* Supplied entries
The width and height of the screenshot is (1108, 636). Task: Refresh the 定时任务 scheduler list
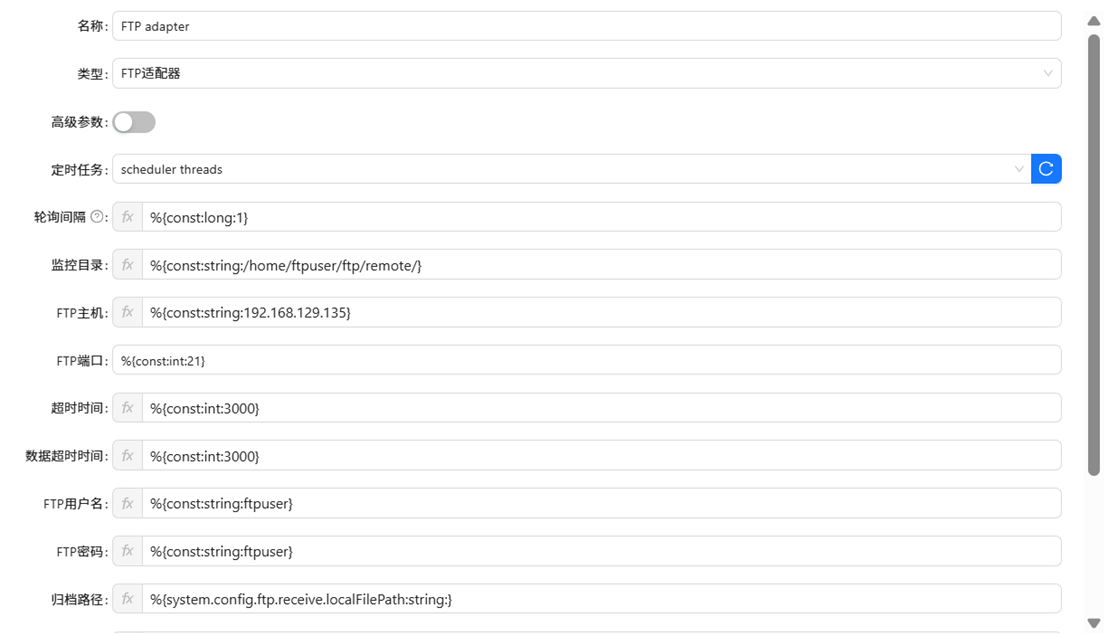(x=1046, y=169)
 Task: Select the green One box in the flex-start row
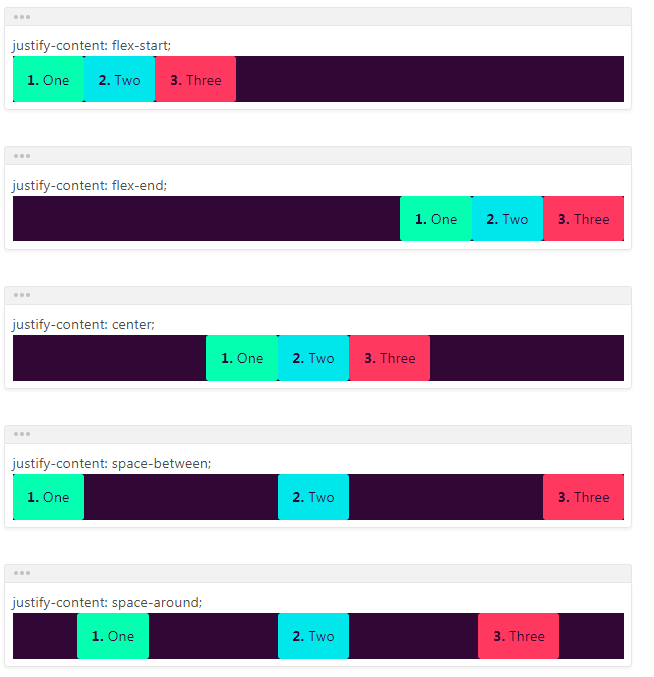point(48,79)
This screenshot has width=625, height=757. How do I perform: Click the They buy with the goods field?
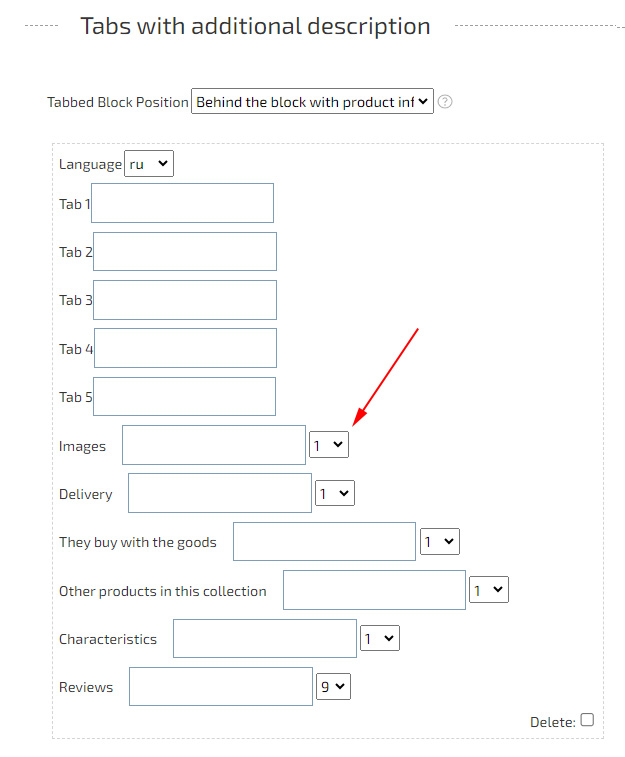(x=324, y=541)
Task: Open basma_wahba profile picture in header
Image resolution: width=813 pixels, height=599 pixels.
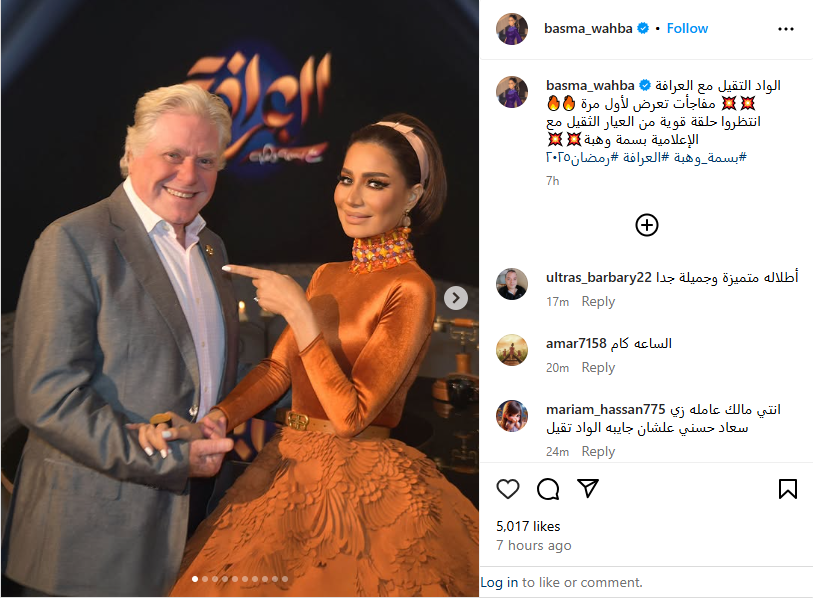Action: 512,29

* Instructions to follow
The result should be a verbatim copy of the data, free of pictures.

* Output for this task
The width and height of the screenshot is (1108, 636). Task: Refresh the 定时任务 scheduler list
(x=1046, y=169)
 Task: Select the green One box in the flex-start row
point(48,79)
This screenshot has width=625, height=757. How do I perform: Click the They buy with the goods field?
(x=324, y=541)
Task: Open basma_wahba profile picture in header
Image resolution: width=813 pixels, height=599 pixels.
Action: 512,29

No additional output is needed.